For now, get started by using this book from start-to-finish or by cherry-picking the contents. So long as you end up with a clear brand identity that you project consistently in your market, your approach will have worked. So turn the page – and start branding!
Part I
Getting Started with Branding
For Dummies can help you get started with lots of subjects. Visit www.dummies.com to learn more and do more with For Dummies.
In this part …
✔ Get clear about what brands are, why they’re such a big deal, how they power success, and what it takes to build the brand image you want for your business, your product, your organization, or yourself.
✔ Familiarize yourself with clear-cut definitions of branding terminology and learn the differences between brands and commodities, including what it takes to move your offerings into the coveted brand category and far from the budget-breaking realm of generic contenders.

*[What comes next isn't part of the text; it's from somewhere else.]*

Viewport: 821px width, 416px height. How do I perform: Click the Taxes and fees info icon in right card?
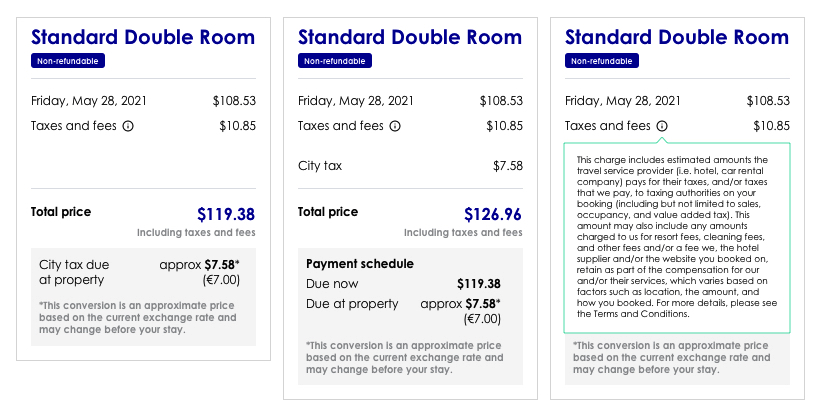point(662,126)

✔ Follow proven steps for building your brand from essence to esteem. Zero in on your brand vision, get real about your current brand identity and awareness level, assess your strongest brand assets, set your branding goals, make your branding to-do list, and assemble the resources you need build, manage and protect your brand – including your branding budget and your all-important brand-building team.
✔ Get the lowdown on how to power up your personal brand and – if you’re a freelancer, consultant or one-person business owner – your solo-business brand as well.
Chapter 1
Putting Brands and Branding in Perspective
In This Chapter
▶ Orienting yourself to what brands are all about
▶ Understanding the power of branding
▶ Committing the necessary people, resources, and time to build a brand
Maybe you’re gearing up to brand a new business or a product. Maybe you have an established brand and it’s time to undertake some brand updates or brand extensions. Maybe your brand needs repair. Or maybe you’re planning for a minor-to-major overhaul or the drastic move of a full-fledged rebranding.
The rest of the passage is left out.